Note that if ${x_2}'=x_1$ , then ${x_2}''={x_1}'$ , and so we can collapse the system of ODEs into a linear ODE:

${x_2}''=3{x_2}'-x_2+e^t$
${x_2}''-3{x_2}'+x_2=e^t$

which is a pretty standard linear ODE with constant coefficients.

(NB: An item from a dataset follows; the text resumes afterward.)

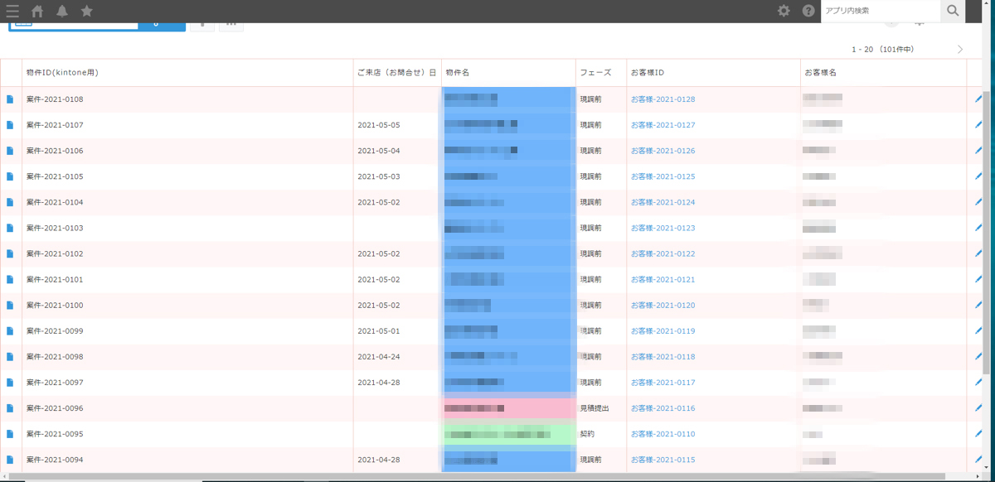Screen dimensions: 995x482
Task: Edit record 案件-2021-0107 with pencil icon
Action: click(978, 125)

We have characteristic equation

$r^2-3r+1=\left(r-\dfrac{3+\sqrt5}2\right)\left(r+\dfrac{3+\sqrt5}2\right)=0$

so that the characteristic solution is

${x_2}_C=C_1e^{(3+\sqrt5)/2\,t}+C_2e^{-(3+\sqrt5)/2\,t}$

Now let's suppose the particular solution is ${x_2}_p=ae^t$ . Then

${x_2}_p={{x_2}_p}'={{x_2}_p}''=ae^t$

and so

$ae^t-3ae^t+ae^t=-ae^t=e^t\implies a=-1$

Thus the general solution for $x_2$ is

$x_2=C_1e^{(3+\sqrt5)/2\,t}+C_2e^{-(3+\sqrt5)/2\,t}-e^t$

and you can find the solution $x_1$ by simply differentiating $x_2$ .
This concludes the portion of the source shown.